According to some sales reps, after January 1, 2009 — when new PhRMA Guidelines for Interaction with Healthcare Professionals (see PMN Reprint #77-01) go into effect — samples may be the only real form of in-office marketing left.
The drug industry hands out $11.5 billion in free drug samples to physicians every year (2003 number). Although the industry touts free drug samples as a means by which drugs can be made affordable to some needy patients, drug companies must crunch the numbers and pay attention to higher volume physicians with larger managed care opportunities. Samples, for example, can be a strategy to fight certain managed care practices like “step therapy” where a physician is required to first try drugs on formulary and if they fail, then other, non-formulary, drugs may be prescribed. A brand drug strategy for sampling could be to convince physicians that patients will fail on the formulary drugs and when that happens samples of the brand are readily available.

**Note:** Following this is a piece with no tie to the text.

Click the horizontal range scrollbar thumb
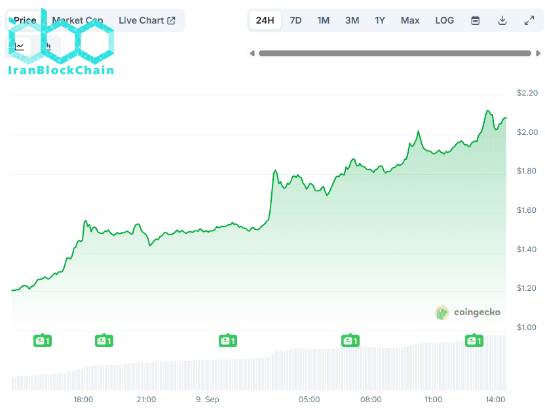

Back to in-office marketing… Samples will not be the only arrow in the sales rep quiver after January 1, 2009. There will still be plenty of allowed activities including free lunch.
A New Loophole for Distributing Free Pens to Physicians
BTW, I have a way in which samples can help drug companies distribute free pens to docs and still abide by PhRMA’s guidelines.
Samples are often supplied in starter kits that include all sorts of booklets and other information meant for patients. Often there is just a single pill and the rest is all fluff (ie, patient education materials).
There is no law or PhRMA guideline that prevents pharma companies from distributing starter kits to physicians. No one, I’m sure, looks inside these kits to see that everything is on the up and up. What if these kits included pens and pads with brand logos meant for patients to write themselves adherence messages?
Physicians can simply “redistribute the wealth” by relieving the kits of these “tchotckes” for their own use. After all, many physicians are already using samples for their own use or for use by their friends or staff and their families. Patients won’t even know the pens were included in the kits and I’m sure the physicians and their staffs would not rat out the pharma company and expose this clever “loophole.”